«L’assassino mistifica l’accaduto» 

Mannese, pedagogista: lucida contraddizione tra il post d’amore su Fb e il delitto

Il femminicidio come emergenza sociale, e il senso di inadeguatezza dell’uomo in un mondo influenzato dall’“accelerazione frenetica” delle web. Ce lo spiega la professoressa Emiliana Mannese, docente di pedagogia generale all’università di Salerno.
In quali contesti maturano queste tragedie familiari?

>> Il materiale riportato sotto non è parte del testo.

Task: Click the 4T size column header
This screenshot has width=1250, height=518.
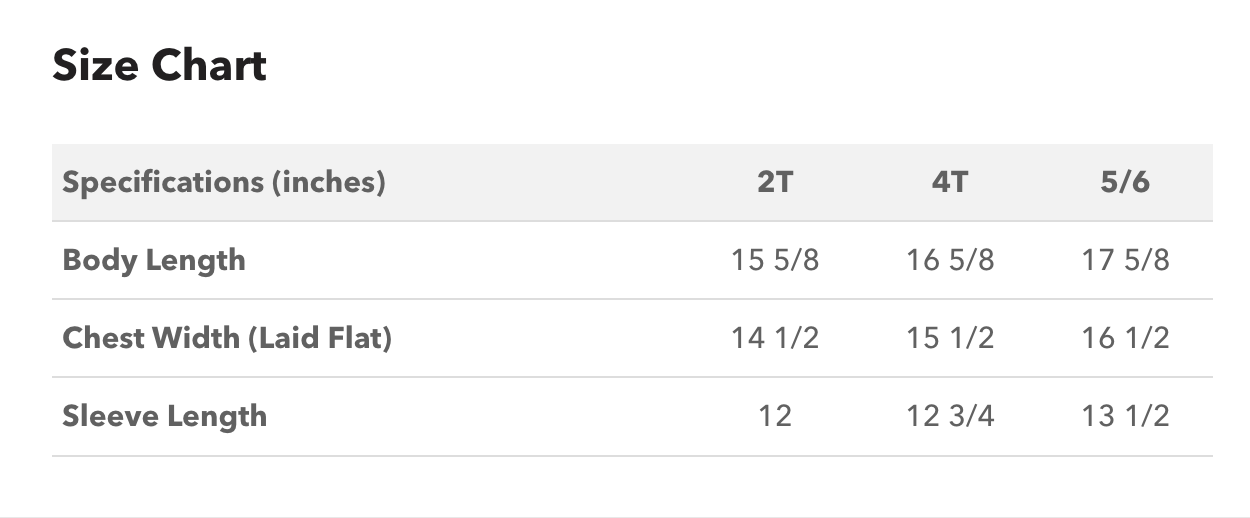Action: point(950,183)
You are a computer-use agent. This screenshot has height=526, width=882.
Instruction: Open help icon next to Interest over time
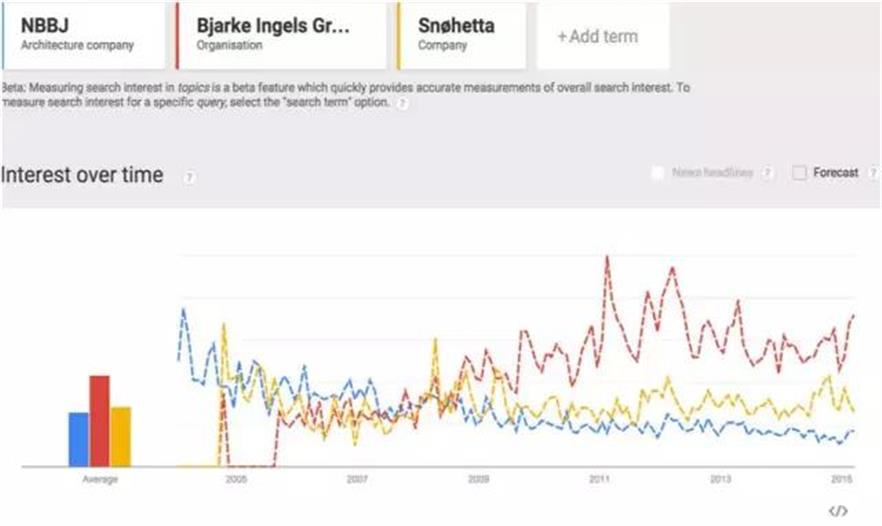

«Gli omicidi avvengono in un contesto sociale dove la violenza è palese o latente ma certamente è legata al controllo, all'isolamento e al possesso di una donna, chiaramente percepita come oggetto. Siamo nell’ambito di una dimensione socio-affettiva dell’uomo che subisce una profonda alterazione tanto da diventare patologico e violento. I numeri sono impressionanti: dal 2000 ad oggi più di 3000 donne uccise da chi, poi, ha dichiarato di amarle, ma non ammetteva che queste ultime avessero deciso di interrompere la relazione. Da qui il tema tutto pedagogico dell’inadeguatezza a saper accettare un rifiuto».
Perchè l’assassino alle quattro del mattino del giorno del delitto posta su Fb un inno di amore alla famiglia?
«Spesso gli stessi assassini poco prima o appena dopo un evento violento sentono forte la necessità di mistificare l’accaduto. Parlano di famiglia, amore. E qui che il tema dei processi identitari e formativi fallisce. L’uomo non incontra più l’altro uomo in un contesto relazionale fatto di realtà e concretezza, l’altro non esiste se non come partecipe di un mondo virtuale».
Dal punto di vista pedagogico, poi, come vivranno i figli della coppia dopo la tragedia?
«Ci troviamo in una situazione dove la violenza vissuta dai bambini è diretta. Diventano orfani non per cause di forza maggiore, ma perché uno dei genitori produce questa condizione con la sua bestialità. Come formalizzerà tutto questo il bambino che dovrà sforzarsi a diventare adulto? Con quali metafore supererà la sua nuova condizione? E come rappresenterà la figura del padre-assassino? La scienza pedagogica cerca di lavorare su queste categorie, puntando sulla costruzione corroborata di una resilienza pedagogica capace di lavorare in maniera più efficace i vissuti di sofferenza». (g. f.)